Flux Capacitor is now for real!

Just like there are resistors, inductors and capacitors, presence of another element called as memristor was predicted in 1971 by professor Leon Chau. It took 37 years for someone to develop it. HP labs has done this feat. Memristor, in short remembers the current passing through it and accordingly changes it resistance. The greatest thing about it is that it performs better as you scale it down, meaning high density chips will be easier to make as against what happens when transistors are packed together.

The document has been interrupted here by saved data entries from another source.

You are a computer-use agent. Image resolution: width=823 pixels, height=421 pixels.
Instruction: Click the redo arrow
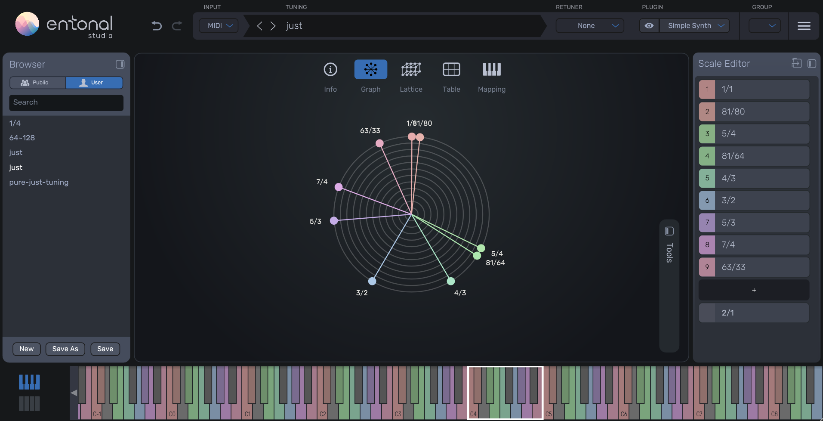tap(177, 26)
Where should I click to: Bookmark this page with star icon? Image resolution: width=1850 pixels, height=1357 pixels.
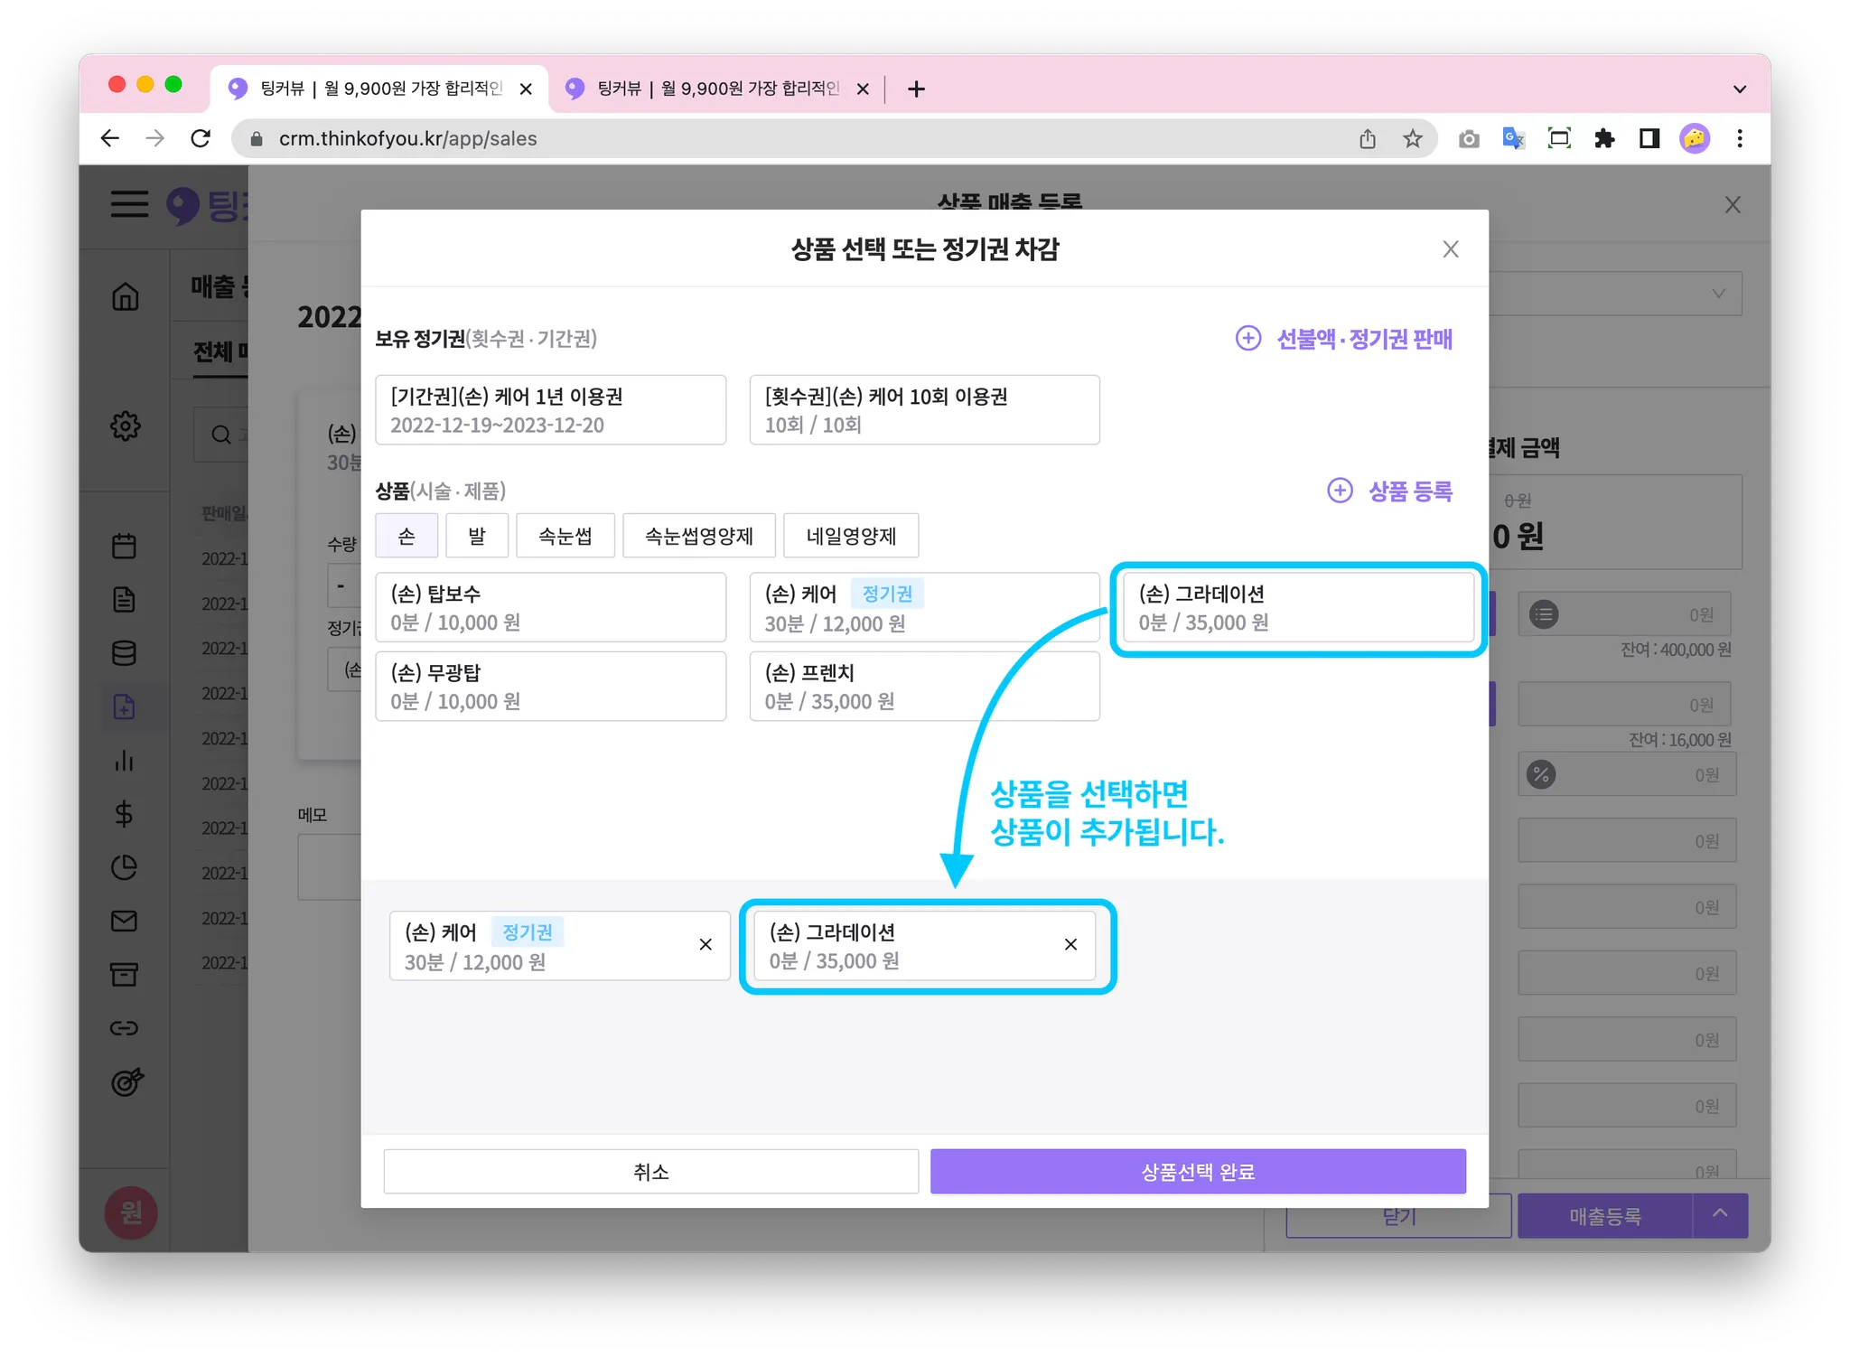click(1413, 138)
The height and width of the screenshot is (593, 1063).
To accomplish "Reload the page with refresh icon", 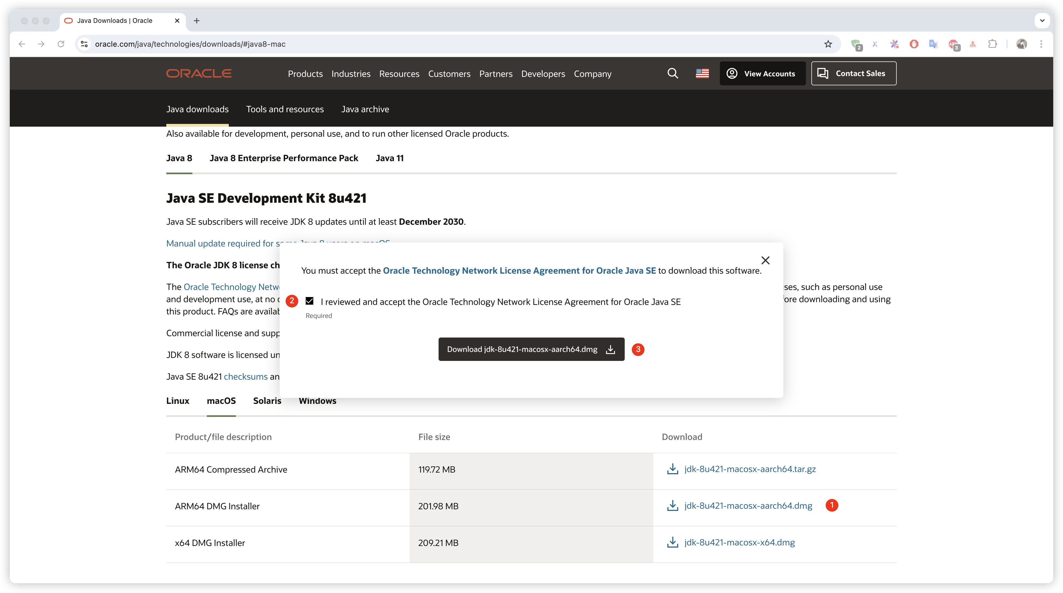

By all that it looks like, it seems to be a revolution in electronics and is going to redefine nano-technology. Here is a intriguing statement by professor Chau,

"The situation is analogous to what is called Aristotle's Law of Motion, which was wrong, because he said that force must be proportional to velocity. That misled people for 2000 years until Newton came along and pointed out that Aristotle was using the wrong variables. Newton said that force is proportional to acceleration -- the change in velocity. This is exactly the situation with electronic circuit theory today. All electronic text books have been teaching using the wrong variables -- voltage and charge--explaining away inaccuracies as anomalies. What they should have been teaching is the relationship between changes in voltage, or flux, and charge."

And surprise. Memristor's technically correct name happens to be "Flux Capacitor". You'll know what I mean if you have seen the "Back to the Future" trilogy. And if the science in that was correct(ahem)..which used flux capacitor as the basis for time travel...Wait a minute, Doc...ah

4 comments:

Gandalf said...

Interesting !

P.S. I liked the previous layout of your blog a lot better.

Natasha said...

hey nice post. read about this on the news. So the impact will be huge, esp if textbooks need to be rewritten.

When will construction get over? [:)]

Parag said...

Gandalf < I'm tweaking a new template for use of my blog...will take some time. The layout has been fixed now, things on the right are back to the right, which is much more readable I guess.

Natasha < Sometime in the near future...I don't have the flux capacitor to find the answer.

Parag said...

Ashwini < I don't see it directly affecting s/w development. The reason being it'll help increase chip density, which shouldn't cause any significant change in s/w development, except for things like firmware which are anyways tied to the h/w.